Geboren 1954 in Kabul, Afghanistan.
Er hatte seit frühester Kindheit Interesse an der traditionellen Musik Afghanistans und den Wunsch, das Spiel auf der Rubab zu erlernen. Er studierte bei dem Meister Ustad Mahamad Omar Sultane die Rubab und trat auch schon davor während seines Offizierstudiums bereits in Kabul auf.
Er spielt Stücke dessen Lyrik in Pashtu und Farsi eingebettet sind. Er zitiert gerne Melodien von Ahmed Zaher und Ahmed Wali ist aber auch sehr bewandert in alten traditionellen afghanischen Stücken.
Geboren in Kabul. Fing mit 13 Jahren an Tabla zu spielen.
Lernt seit vielen Jahren von großen nordindischen Tablameistern wie Guruji Pt. Biplab Mondal und Taalyogi Pt. Suresh Talwalkar.
Parviz Ayan hat die afghanische sowie indische Tablatechnik excellent erlernt und hat dadurch seinen ganz eigenen Stil etnwickelt.
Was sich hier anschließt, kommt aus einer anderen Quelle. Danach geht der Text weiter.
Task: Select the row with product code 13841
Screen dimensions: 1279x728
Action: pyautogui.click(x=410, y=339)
Parviz Ayan sowie Abdul Samad Habibi spielen schon seit über 15 Jahren mit der Gruppe Embryo zusammen.
Embryo ist ein einzigartiges Musikkollektiv aus München, welches Kraut Rock Jazz, freie Improvisation, inner und außereuropäische Rhytmen und Klänge verbindet wie kein Zweites. Embryo existiert seit 1969, übergreift Generationen, Genres und Grenzen. Sie spielten bereits mit Mal Waldron, Okay Temiz, Fela Kuti, Charlie Mariano und vielen anderen.
Marja Burchard, Tochter des Gründers Christian Burchard, übernahm 2015 die Band in welcher sie aufwuchs. Seit dem lebt Embryo mit ihr weiter und sucht stets nach neuen Klängen, Rythmen und Ideen anders denkender.
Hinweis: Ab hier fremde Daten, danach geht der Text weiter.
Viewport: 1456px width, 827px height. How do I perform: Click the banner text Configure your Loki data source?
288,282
Seit 1979 bis heute ist die Gruppe Embryo im musikalischen Kontakt mit afghanischen Meistermusikern. Auf ihrer Reise nach Indien durch Afghanistan 1978 hatten sie die Ehre die großen Meister Ustad Mohamad Omar sowie Ustad Malang Nedjrabi und viele andere kennenzulernen und mit ihnen zu spielen und aufzunehmen.
Die Stücke von damals, werden auch heute noch von den Musiker*innen der neuen Embryogeneration gespielt sowie durch neue afghanische Meister und Lieder, wie mit Abdul Samad Habibi und Parviz Ayan, neu gelernt und interpretiert.